Five intriguing papers I discovered this week II

As the second in a series, here are summaries of five interesting journal articles I read in the last week. All of these ones are new, although that may not always be the case. 1. "Very Long-Run Discount Rates" by Stefano Giglio, Matteo Maggiori and Johannes Stroebel

Giglio et al. use the difference between the prices of leasehold and freehold properties in the UK and Singapore to compute long-run discount rates. They find that over 100 years, the discount rate is 2.6%—whereas properties with 700-year or longer leases trade at par with freeholds. They point out that this 2.6% discount rate may have implications for climate change policy; the famous and influential Stern Review recommended using a 0% discount rate, which may justify much more extensive anti-CO2 measures now. Some slides explaining their findings are available here.

2. "Is the stock market just a side show? Evidence from a structural reform" by Murillo Campello, Rafael P. Ribas, and Albert Wang

Campello et al. look at a 2005 reform that, in a staggered 16-month basis and after a trial, allowed $400bn worth of Chinese equity, previously untradable, to be bought and sold. Using "wrinkles" in the roll out that provide quasi-experimental tests, they find that firm profitability, productivity, investment and value all improved substantially. "Policies that ease restrictions on [capital] markets may have positive effects" runs the final line of their conclusion—quelle surprise!

3. "Social security programs and retirement around the world: Disability insurance programs and retirement" by Courtney Coile, Kevin S. Milligan and David A. Wise

These three authors add to the burgeoning literature proving that those on the edge of retirement respond to incentives just like anyone else. This shouldn't really be a surprise, but the heavy flow of publications adding evidence in this direction suggests that maybe there was once a bizarre consensus in the other direction. Coile et al. show that delaying eligibility to pensions, increasing the stringency of disability insurance programs, and other welfare reforms for older people have "very large" effects on how much labour they decide to supply. Not exactly shocking, but certainly important in ageing societies.

4. "What Happens When Employers are Free to Discriminate? Evidence from the English Barclays Premier Fantasy Football League" by Alex Bryson and Arnaud Chevalier

In this nifty and quirky paper the authors try and isolate "taste-based" racial discrimination, by looking if fantasy football players pick footballers differently based on their race, controlling for "productivity" (i.e. their expected points tally). They find no evidence of taste-based discrimination here, suggesting that much of the apparent discrimination found in other studies (e.g. studies of fake CVs where different ethnicities see different acceptance rates even when they have similar qualifications and experience) could be statistical. That is, since employers cannot directly observe productivity (unlike in fantasy football), and since different ethnicities have different productivity distributions, certain ethnicities are on average less valuable to employers.
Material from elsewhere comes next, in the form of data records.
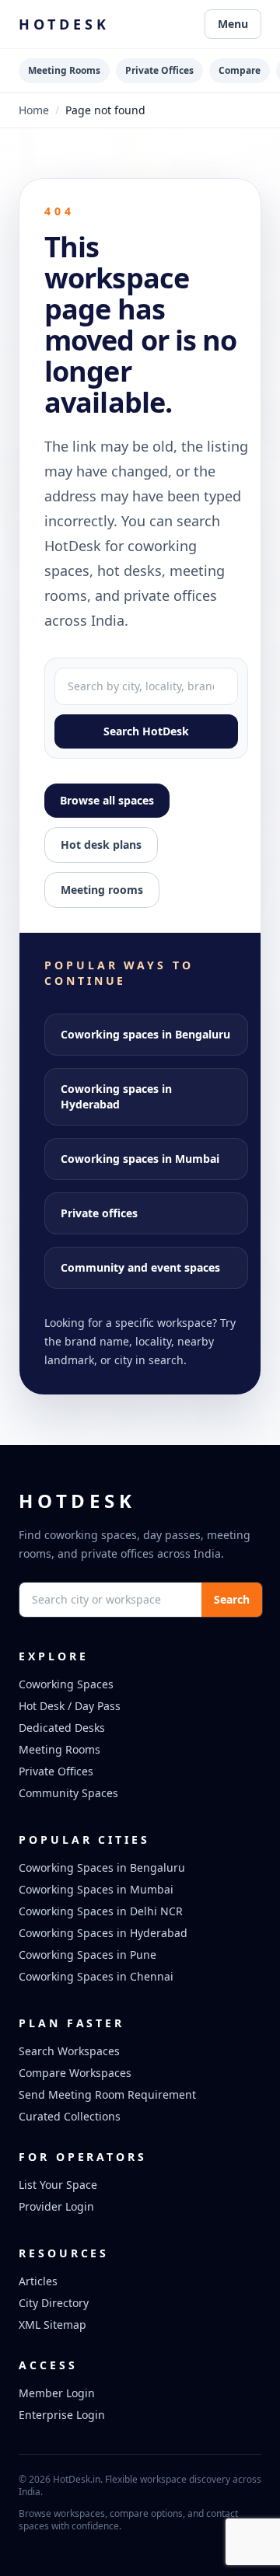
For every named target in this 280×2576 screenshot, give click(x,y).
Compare (240, 70)
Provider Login (56, 2206)
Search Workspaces (69, 2051)
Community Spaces (68, 1792)
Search (232, 1599)
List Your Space (58, 2184)
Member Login (57, 2393)
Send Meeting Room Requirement (107, 2094)
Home (34, 110)
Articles (38, 2281)
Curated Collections (70, 2116)
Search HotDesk (146, 731)
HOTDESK (64, 24)
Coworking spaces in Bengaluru (145, 1034)
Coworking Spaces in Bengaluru (102, 1867)
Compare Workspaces (75, 2072)
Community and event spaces (140, 1267)
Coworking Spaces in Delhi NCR (101, 1911)
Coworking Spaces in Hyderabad (103, 1932)
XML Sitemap (52, 2324)
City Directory (54, 2302)
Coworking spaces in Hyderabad (116, 1096)
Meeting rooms (102, 889)
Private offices (99, 1213)
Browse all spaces (107, 800)
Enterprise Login (62, 2414)
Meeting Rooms (64, 70)
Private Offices (159, 70)
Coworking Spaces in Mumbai (96, 1889)
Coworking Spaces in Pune (87, 1954)
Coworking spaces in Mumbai (140, 1158)
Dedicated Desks (62, 1727)
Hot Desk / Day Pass (70, 1705)
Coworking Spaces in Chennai (96, 1976)
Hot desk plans (101, 844)
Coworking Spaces (66, 1684)
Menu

Of course, it might be that people exercise taste-based discrimination as well when they have to interact regularly with the group/race/ethnicity in question—fantasy football is much more at arms length.

5. "The Role of Publicly Provided Electricity in Economic Development: The Experience of the Tennessee Valley Authority, 1929–1955" by Carl Kitchens (ungated)

The most fun kind of research to read is one that confirms a niggling view you've had for a while, but one that nevertheless overturns a happy consensus. The Tennessee Valley Authority is a classic example of "enlightened" central planning, targeting a hard-up area with massive coordinated infrastructural investment and widely believed to have delivered substantial benefits. But if these dams and systems were really such good investments wouldn't private companies have got around all the barriers to such an investment already? There are some cases where I suppose that sort of basic argument doesn't hold, but it's a pretty good first approach to any area, and it turns out the TVA is one of them. Kitchens newly-published paper finds "that the development of the TVA during its first 30 years did not cause manufacturing, retail sales per capita or electrification to grow any faster in areas receiving TVA electricity than in other areas in the Southeast."